• **Reading passage**
It’s morning in America! Mary Timony’s new record is finally out! Long time fans may find it strange that Ex Hex is being released on Lookout! Records, given that Mary’s last 10 years of music making have been primarily released on Matador. To be honest, though, the label switch is rather appropriate, considering what Ex Hex is.
This album is a return to the rockin’ side of Mary Timony, a side that hasn’t been seen much on her first two solo albums. And when I say it’s rockin’, I mean that it rocks more than anything she’s done since the Pirate Prude EP. The music is much more driven and forward-moving than the spacey stuff of early Helium. Devin Campo of The Medications plays drums on this album, and he is a truly talented drummer who deftly wraps his beats around Mary’s angular, off-kilter guitar riffs. The incredibly powerful and melodic “Return to Pirates” exhibits this chemistry between the two perfectly. Mary’s curiously majestic guitar lines scamper around, while Campo hits various drums, ending with cymbal crashes at the end of each line. Then the completely victorious chorus explodes. It’s one of the most triumphant sounding choruses that Mary has ever put to tape — and it is so catchy! I thank Campo for helping to create such a gorgeous song.
Campo and Timony can’t take all of the credit for Mary’s incredible sound on this album. Fugazi’s Brendan Canty recorded Ex Hex, and he seems to have made sure that the drums were not buried under Mary’s famously intriguing guitars. Simply put, never have the drums on any of Mary Timony’s previous albums been so prominent. I must admit, I really like the hard(er)-hitting Mary Timony. It gives her majesty a welcome bit of aggression.

• **The data**
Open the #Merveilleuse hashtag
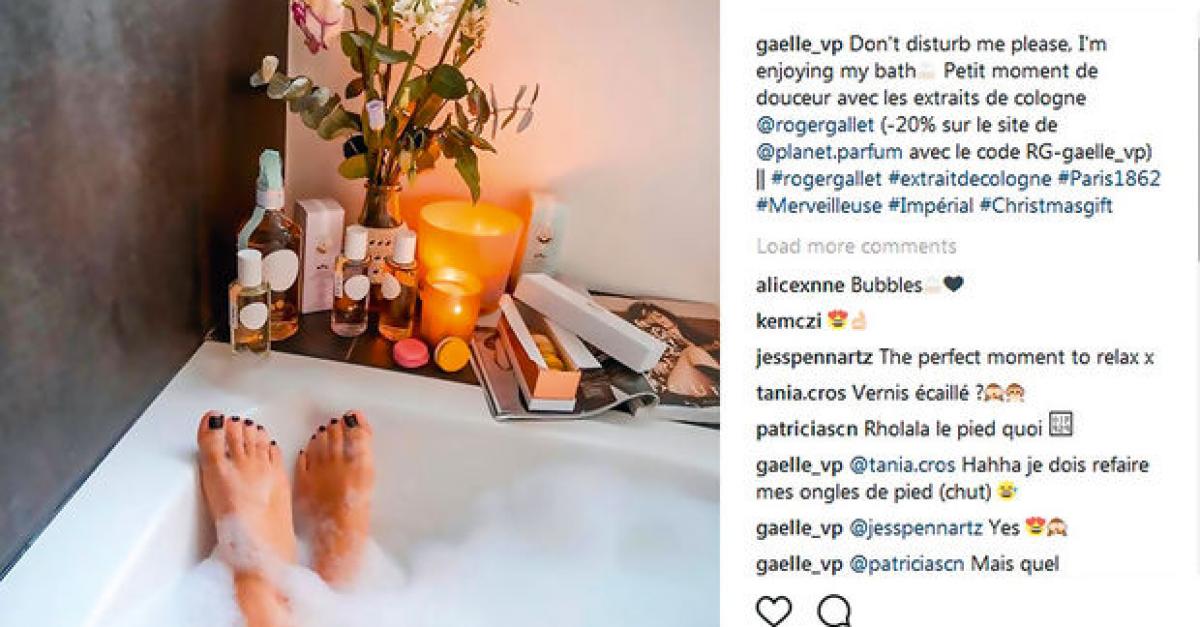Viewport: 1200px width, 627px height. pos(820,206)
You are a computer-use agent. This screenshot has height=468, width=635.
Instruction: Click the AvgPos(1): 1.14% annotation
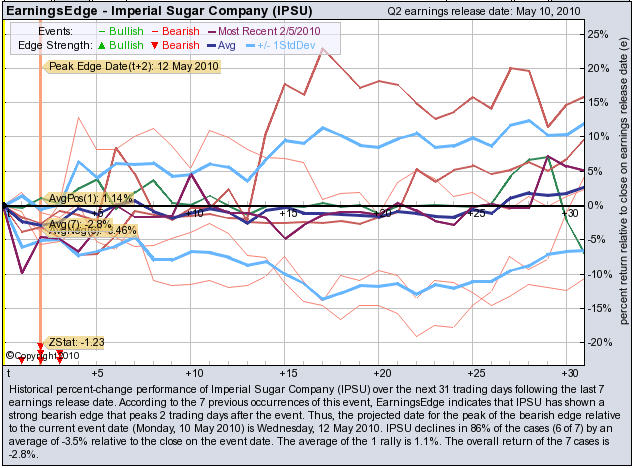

• **Required actions**
a – Who recorded the album Ex Hex, according to the review of Mary Timony's record?
b – Continue the review of Mary Timony's Ex Hex from the point where it stops.

• **List of answers**
a – Fugazi's Brendan Canty recorded Ex Hex.

b –
What hasn’t changed is Mary’s flair for symbolism and irony; although, she now appears to be happy. Timony fans of old will observe that there are no black ravens mentioned here. Instead she notes that she “wants to be in the garden of love, led by a lamb and a little white dove.” Another happy bit from is from “Friend to J.C”: “Well, things are pretty good, because they’re not bad enough to be called bad.” Mary has seemingly rid herself of the demons that surrounded her while making 2002’s The Golden Dove. There is very little gloom, and plenty of celebration. These words from “W.O.W.” are pretty telling of her current state of mind: “‘Do you think that you are sick/No I am not sick/Once I was dying and then I talked to you/now the seasons grow and the trees are in bloom.” It’s nice to hear that life is better for Mary.